▸ **Stored items**
Segment Open
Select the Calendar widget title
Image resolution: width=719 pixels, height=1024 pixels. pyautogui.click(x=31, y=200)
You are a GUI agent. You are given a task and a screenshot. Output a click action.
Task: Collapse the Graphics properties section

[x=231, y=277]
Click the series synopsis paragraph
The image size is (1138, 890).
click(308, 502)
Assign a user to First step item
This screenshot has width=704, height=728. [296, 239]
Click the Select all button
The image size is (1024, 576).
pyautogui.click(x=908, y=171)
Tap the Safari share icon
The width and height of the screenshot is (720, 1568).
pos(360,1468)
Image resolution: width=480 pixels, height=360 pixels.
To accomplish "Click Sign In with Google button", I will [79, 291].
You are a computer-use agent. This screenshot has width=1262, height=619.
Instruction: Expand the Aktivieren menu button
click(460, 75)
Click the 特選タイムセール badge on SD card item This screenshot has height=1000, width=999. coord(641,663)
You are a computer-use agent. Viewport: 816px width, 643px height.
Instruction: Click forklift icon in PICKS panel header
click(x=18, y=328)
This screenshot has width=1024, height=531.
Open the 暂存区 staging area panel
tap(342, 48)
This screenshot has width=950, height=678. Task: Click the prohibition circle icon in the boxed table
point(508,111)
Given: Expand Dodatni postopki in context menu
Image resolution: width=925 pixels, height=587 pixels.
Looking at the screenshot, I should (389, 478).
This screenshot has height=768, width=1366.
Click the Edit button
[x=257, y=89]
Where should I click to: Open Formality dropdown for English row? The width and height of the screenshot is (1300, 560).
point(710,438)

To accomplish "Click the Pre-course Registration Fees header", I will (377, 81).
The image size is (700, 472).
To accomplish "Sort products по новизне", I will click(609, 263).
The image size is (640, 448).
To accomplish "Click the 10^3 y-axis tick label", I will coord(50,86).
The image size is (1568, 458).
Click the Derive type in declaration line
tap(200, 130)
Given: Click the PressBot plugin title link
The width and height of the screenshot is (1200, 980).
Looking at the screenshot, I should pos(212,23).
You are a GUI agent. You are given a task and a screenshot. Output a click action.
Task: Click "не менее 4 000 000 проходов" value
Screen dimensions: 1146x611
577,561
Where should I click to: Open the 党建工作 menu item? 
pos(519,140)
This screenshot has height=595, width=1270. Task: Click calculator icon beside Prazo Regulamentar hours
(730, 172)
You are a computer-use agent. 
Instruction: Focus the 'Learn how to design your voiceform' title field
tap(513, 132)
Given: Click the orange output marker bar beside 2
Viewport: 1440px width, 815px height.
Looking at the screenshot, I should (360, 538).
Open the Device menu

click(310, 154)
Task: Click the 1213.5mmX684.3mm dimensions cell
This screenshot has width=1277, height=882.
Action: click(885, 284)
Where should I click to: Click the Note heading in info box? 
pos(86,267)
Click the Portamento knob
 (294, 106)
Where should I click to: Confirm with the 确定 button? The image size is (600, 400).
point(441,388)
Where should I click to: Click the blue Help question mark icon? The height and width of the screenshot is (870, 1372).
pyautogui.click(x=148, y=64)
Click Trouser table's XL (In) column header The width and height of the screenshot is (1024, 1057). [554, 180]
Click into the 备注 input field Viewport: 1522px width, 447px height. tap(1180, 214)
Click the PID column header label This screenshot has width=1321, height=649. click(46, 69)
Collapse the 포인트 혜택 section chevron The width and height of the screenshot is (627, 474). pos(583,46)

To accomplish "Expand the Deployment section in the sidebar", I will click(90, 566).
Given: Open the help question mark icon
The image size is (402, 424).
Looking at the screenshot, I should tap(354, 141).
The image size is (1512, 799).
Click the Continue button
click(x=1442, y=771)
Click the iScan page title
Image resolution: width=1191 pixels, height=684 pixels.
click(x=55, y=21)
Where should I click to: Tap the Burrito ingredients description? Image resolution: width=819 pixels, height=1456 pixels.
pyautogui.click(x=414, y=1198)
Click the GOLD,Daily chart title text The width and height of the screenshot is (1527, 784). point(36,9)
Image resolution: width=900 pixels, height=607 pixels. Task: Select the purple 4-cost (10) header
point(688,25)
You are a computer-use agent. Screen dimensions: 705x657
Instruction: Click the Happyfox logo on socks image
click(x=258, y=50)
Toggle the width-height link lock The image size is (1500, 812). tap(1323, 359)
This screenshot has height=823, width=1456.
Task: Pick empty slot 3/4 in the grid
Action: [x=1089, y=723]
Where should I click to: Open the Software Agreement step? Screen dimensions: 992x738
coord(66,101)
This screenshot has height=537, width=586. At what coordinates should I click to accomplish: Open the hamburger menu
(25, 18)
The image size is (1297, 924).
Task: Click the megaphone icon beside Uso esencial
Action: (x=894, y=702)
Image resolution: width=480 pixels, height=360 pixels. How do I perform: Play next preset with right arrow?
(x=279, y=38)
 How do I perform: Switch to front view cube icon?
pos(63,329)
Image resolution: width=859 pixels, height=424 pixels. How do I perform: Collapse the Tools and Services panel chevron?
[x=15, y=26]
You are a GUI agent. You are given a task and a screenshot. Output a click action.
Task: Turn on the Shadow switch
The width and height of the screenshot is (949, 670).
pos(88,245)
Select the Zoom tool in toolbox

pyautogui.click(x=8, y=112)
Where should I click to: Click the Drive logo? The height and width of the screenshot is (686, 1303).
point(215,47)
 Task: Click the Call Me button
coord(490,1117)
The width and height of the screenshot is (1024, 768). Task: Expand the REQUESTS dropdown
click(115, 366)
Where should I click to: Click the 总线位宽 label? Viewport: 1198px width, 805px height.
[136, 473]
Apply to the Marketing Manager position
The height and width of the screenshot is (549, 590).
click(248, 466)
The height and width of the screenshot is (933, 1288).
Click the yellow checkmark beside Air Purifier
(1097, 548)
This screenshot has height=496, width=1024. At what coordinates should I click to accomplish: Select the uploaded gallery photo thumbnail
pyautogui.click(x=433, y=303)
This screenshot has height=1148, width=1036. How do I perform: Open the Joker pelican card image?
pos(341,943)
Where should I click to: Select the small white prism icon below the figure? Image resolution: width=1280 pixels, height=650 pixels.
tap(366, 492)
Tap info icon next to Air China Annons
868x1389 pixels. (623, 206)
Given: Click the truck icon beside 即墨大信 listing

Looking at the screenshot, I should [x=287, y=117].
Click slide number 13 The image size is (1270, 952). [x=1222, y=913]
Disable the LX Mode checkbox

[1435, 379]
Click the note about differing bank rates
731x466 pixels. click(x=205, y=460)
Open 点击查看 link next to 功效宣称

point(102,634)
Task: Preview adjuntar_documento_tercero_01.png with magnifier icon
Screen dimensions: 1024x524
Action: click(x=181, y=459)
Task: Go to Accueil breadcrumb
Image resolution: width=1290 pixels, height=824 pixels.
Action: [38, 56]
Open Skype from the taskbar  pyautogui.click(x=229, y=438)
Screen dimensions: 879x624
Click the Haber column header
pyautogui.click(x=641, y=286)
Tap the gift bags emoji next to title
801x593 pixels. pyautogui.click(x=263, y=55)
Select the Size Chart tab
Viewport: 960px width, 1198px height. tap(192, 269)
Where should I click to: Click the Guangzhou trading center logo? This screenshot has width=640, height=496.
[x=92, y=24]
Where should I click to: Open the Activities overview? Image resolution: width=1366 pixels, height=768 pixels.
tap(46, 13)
Segment Closed
▸ **What the task asks**
Transcribe each record exactly. Leave nothing out.

▸ **Reply**
Select the Calendar widget title
Image resolution: width=719 pixels, height=1024 pixels. pyautogui.click(x=31, y=200)
You are a GUI agent. You are given a task and a screenshot. Output a click action.
Task: Collapse the Graphics properties section

[x=231, y=277]
Click the series synopsis paragraph
The image size is (1138, 890).
click(308, 502)
Assign a user to First step item
This screenshot has width=704, height=728. [296, 239]
Click the Select all button
The image size is (1024, 576).
pyautogui.click(x=908, y=171)
Tap the Safari share icon
The width and height of the screenshot is (720, 1568).
pos(360,1468)
Image resolution: width=480 pixels, height=360 pixels.
To accomplish "Click Sign In with Google button", I will [79, 291].
You are a computer-use agent. This screenshot has width=1262, height=619.
Instruction: Expand the Aktivieren menu button
click(460, 75)
Click the 特選タイムセール badge on SD card item This screenshot has height=1000, width=999. coord(641,663)
You are a computer-use agent. Viewport: 816px width, 643px height.
Instruction: Click forklift icon in PICKS panel header
click(x=18, y=328)
This screenshot has width=1024, height=531.
Open the 暂存区 staging area panel
tap(342, 48)
This screenshot has width=950, height=678. Task: Click the prohibition circle icon in the boxed table
point(508,111)
Given: Expand Dodatni postopki in context menu
Image resolution: width=925 pixels, height=587 pixels.
Looking at the screenshot, I should (389, 478).
This screenshot has height=768, width=1366.
Click the Edit button
[x=257, y=89]
Where should I click to: Open Formality dropdown for English row? The width and height of the screenshot is (1300, 560).
point(710,438)

To accomplish "Click the Pre-course Registration Fees header", I will (377, 81).
The image size is (700, 472).
To accomplish "Sort products по новизне", I will click(609, 263).
The image size is (640, 448).
To accomplish "Click the 10^3 y-axis tick label", I will coord(50,86).
The image size is (1568, 458).
Click the Derive type in declaration line
tap(200, 130)
Given: Click the PressBot plugin title link
The width and height of the screenshot is (1200, 980).
Looking at the screenshot, I should pos(212,23).
You are a GUI agent. You are given a task and a screenshot. Output a click action.
Task: Click "не менее 4 000 000 проходов" value
Screen dimensions: 1146x611
577,561
Where should I click to: Open the 党建工作 menu item? 
pos(519,140)
This screenshot has height=595, width=1270. Task: Click calculator icon beside Prazo Regulamentar hours
(730, 172)
You are a computer-use agent. 
Instruction: Focus the 'Learn how to design your voiceform' title field
tap(513, 132)
Given: Click the orange output marker bar beside 2
Viewport: 1440px width, 815px height.
Looking at the screenshot, I should (360, 538).
Open the Device menu

click(310, 154)
Task: Click the 1213.5mmX684.3mm dimensions cell
This screenshot has width=1277, height=882.
Action: click(885, 284)
Where should I click to: Click the Note heading in info box? 
pos(86,267)
Click the Portamento knob
 (294, 106)
Where should I click to: Confirm with the 确定 button? The image size is (600, 400).
point(441,388)
Where should I click to: Click the blue Help question mark icon? The height and width of the screenshot is (870, 1372).
pyautogui.click(x=148, y=64)
Click Trouser table's XL (In) column header The width and height of the screenshot is (1024, 1057). [554, 180]
Click into the 备注 input field Viewport: 1522px width, 447px height. tap(1180, 214)
Click the PID column header label This screenshot has width=1321, height=649. click(46, 69)
Collapse the 포인트 혜택 section chevron The width and height of the screenshot is (627, 474). pos(583,46)

To accomplish "Expand the Deployment section in the sidebar", I will click(90, 566).
Given: Open the help question mark icon
The image size is (402, 424).
Looking at the screenshot, I should tap(354, 141).
The image size is (1512, 799).
Click the Continue button
click(x=1442, y=771)
Click the iScan page title
Image resolution: width=1191 pixels, height=684 pixels.
click(x=55, y=21)
Where should I click to: Tap the Burrito ingredients description? Image resolution: width=819 pixels, height=1456 pixels.
pyautogui.click(x=414, y=1198)
Click the GOLD,Daily chart title text The width and height of the screenshot is (1527, 784). point(36,9)
Image resolution: width=900 pixels, height=607 pixels. Task: Select the purple 4-cost (10) header
point(688,25)
You are a computer-use agent. Screen dimensions: 705x657
Instruction: Click the Happyfox logo on socks image
click(x=258, y=50)
Toggle the width-height link lock The image size is (1500, 812). tap(1323, 359)
This screenshot has height=823, width=1456.
Task: Pick empty slot 3/4 in the grid
Action: [x=1089, y=723]
Where should I click to: Open the Software Agreement step? Screen dimensions: 992x738
coord(66,101)
This screenshot has height=537, width=586. At what coordinates should I click to accomplish: Open the hamburger menu
(25, 18)
The image size is (1297, 924).
Task: Click the megaphone icon beside Uso esencial
Action: (x=894, y=702)
Image resolution: width=480 pixels, height=360 pixels. How do I perform: Play next preset with right arrow?
(x=279, y=38)
 How do I perform: Switch to front view cube icon?
pos(63,329)
Image resolution: width=859 pixels, height=424 pixels. How do I perform: Collapse the Tools and Services panel chevron?
[x=15, y=26]
You are a GUI agent. You are given a task and a screenshot. Output a click action.
Task: Turn on the Shadow switch
The width and height of the screenshot is (949, 670).
pos(88,245)
Select the Zoom tool in toolbox

pyautogui.click(x=8, y=112)
Where should I click to: Click the Drive logo? The height and width of the screenshot is (686, 1303).
point(215,47)
 Task: Click the Call Me button
coord(490,1117)
The width and height of the screenshot is (1024, 768). Task: Expand the REQUESTS dropdown
click(115, 366)
Where should I click to: Click the 总线位宽 label? Viewport: 1198px width, 805px height.
[136, 473]
Apply to the Marketing Manager position
The height and width of the screenshot is (549, 590).
click(248, 466)
The height and width of the screenshot is (933, 1288).
Click the yellow checkmark beside Air Purifier
(1097, 548)
This screenshot has height=496, width=1024. At what coordinates should I click to accomplish: Select the uploaded gallery photo thumbnail
pyautogui.click(x=433, y=303)
This screenshot has height=1148, width=1036. How do I perform: Open the Joker pelican card image?
pos(341,943)
Where should I click to: Select the small white prism icon below the figure? Image resolution: width=1280 pixels, height=650 pixels.
tap(366, 492)
Tap info icon next to Air China Annons
868x1389 pixels. (623, 206)
Given: Click the truck icon beside 即墨大信 listing

Looking at the screenshot, I should [x=287, y=117].
Click slide number 13 The image size is (1270, 952). [x=1222, y=913]
Disable the LX Mode checkbox

[1435, 379]
Click the note about differing bank rates
731x466 pixels. click(x=205, y=460)
Open 点击查看 link next to 功效宣称

point(102,634)
Task: Preview adjuntar_documento_tercero_01.png with magnifier icon
Screen dimensions: 1024x524
Action: click(x=181, y=459)
Task: Go to Accueil breadcrumb
Image resolution: width=1290 pixels, height=824 pixels.
Action: [38, 56]
Open Skype from the taskbar  pyautogui.click(x=229, y=438)
Screen dimensions: 879x624
Click the Haber column header
pyautogui.click(x=641, y=286)
Tap the gift bags emoji next to title
801x593 pixels. pyautogui.click(x=263, y=55)
Select the Size Chart tab
Viewport: 960px width, 1198px height. tap(192, 269)
Where should I click to: Click the Guangzhou trading center logo? This screenshot has width=640, height=496.
[x=92, y=24]
Where should I click to: Open the Activities overview? Image resolution: width=1366 pixels, height=768 pixels.
tap(46, 13)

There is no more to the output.